• [Written exercise] Can you pull out the listing lines from the line with "Clear all formatting with the eraser icon" to the line with "(1285, 280)", both included, and copy them without the pictures?

Start of Data shown

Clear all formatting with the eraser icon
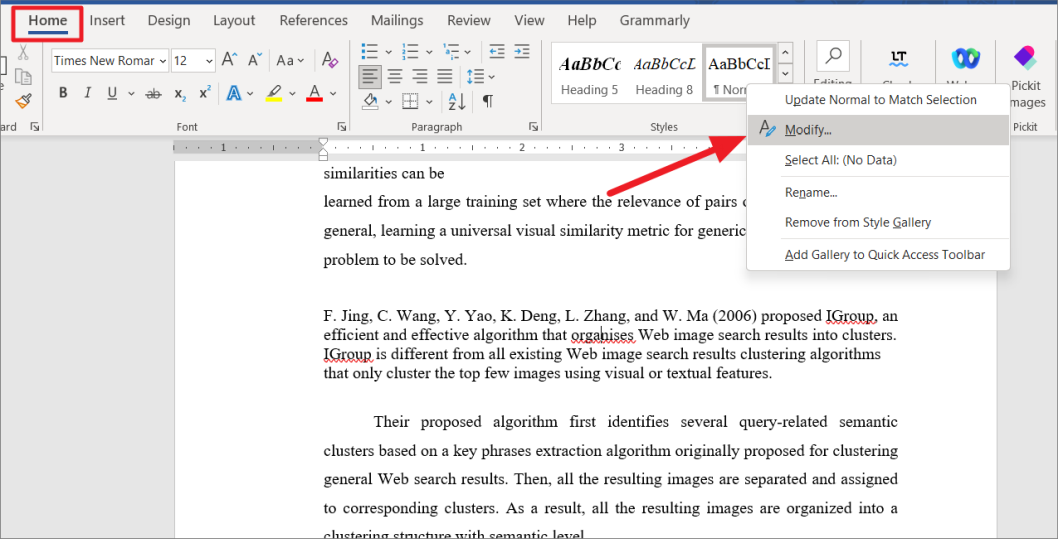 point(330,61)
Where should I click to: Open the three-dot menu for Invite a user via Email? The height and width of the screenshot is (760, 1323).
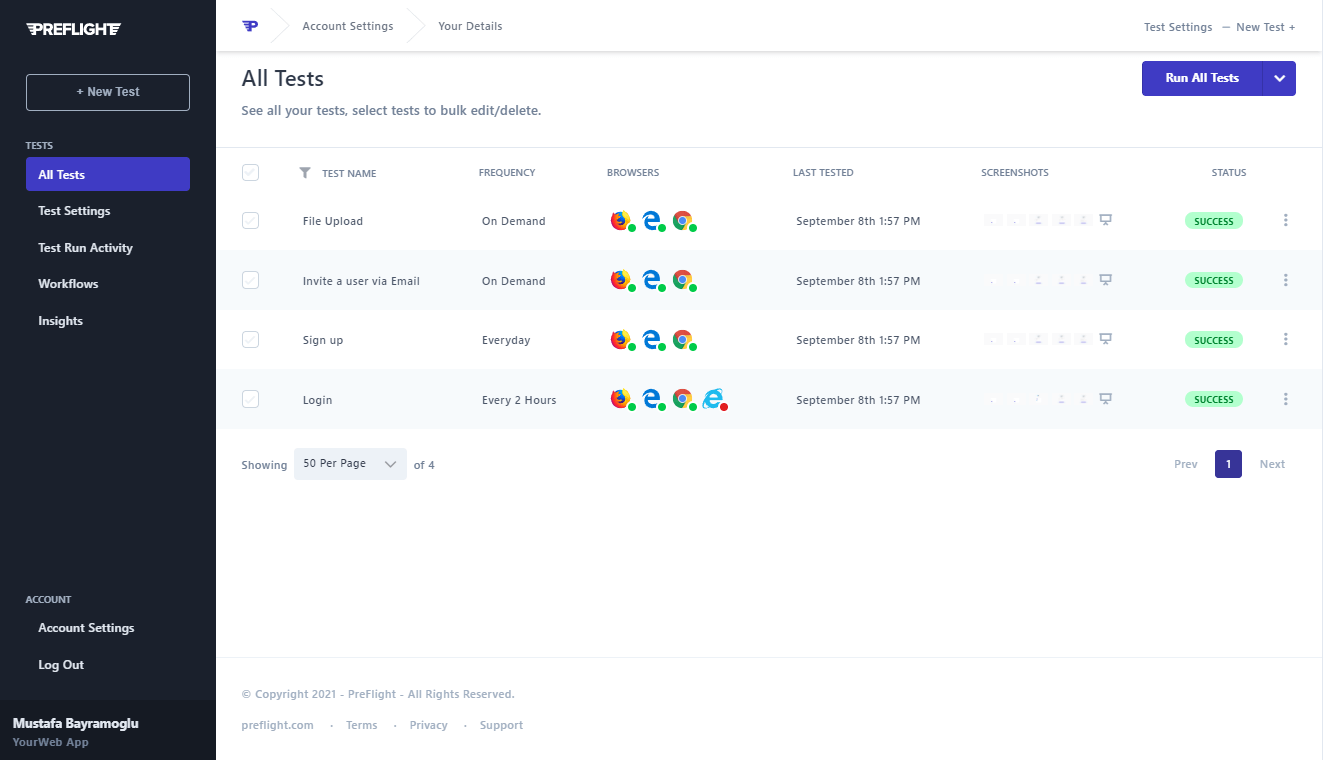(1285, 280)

End of Data shown
Start of Data shown

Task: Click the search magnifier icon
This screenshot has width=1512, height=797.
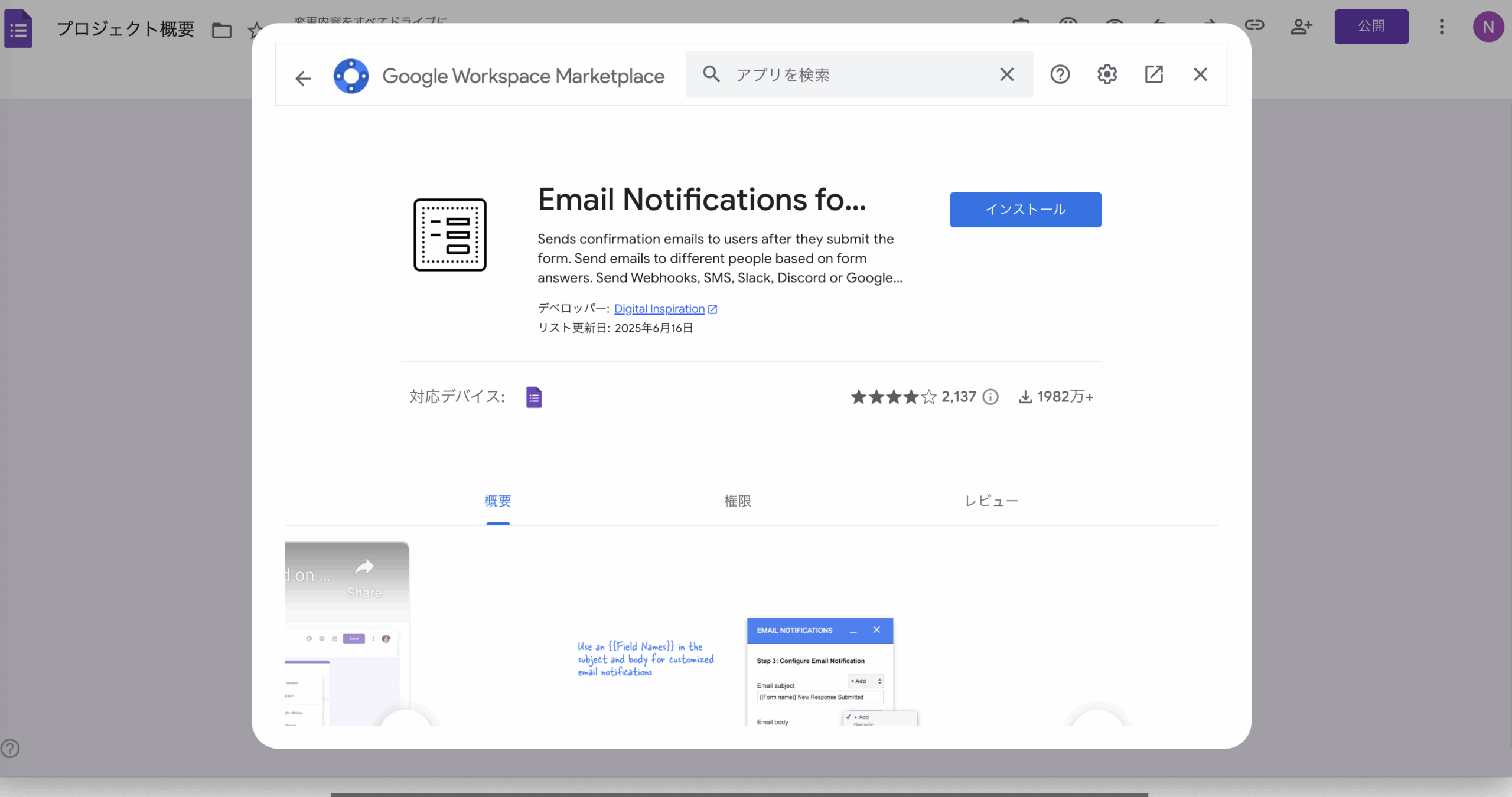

End of Data shown

• [Solution for this problem]
Clear all formatting with the eraser icon
 point(330,61)
Where should I click to: Open the three-dot menu for Invite a user via Email? The height and width of the screenshot is (760, 1323).
(1285, 280)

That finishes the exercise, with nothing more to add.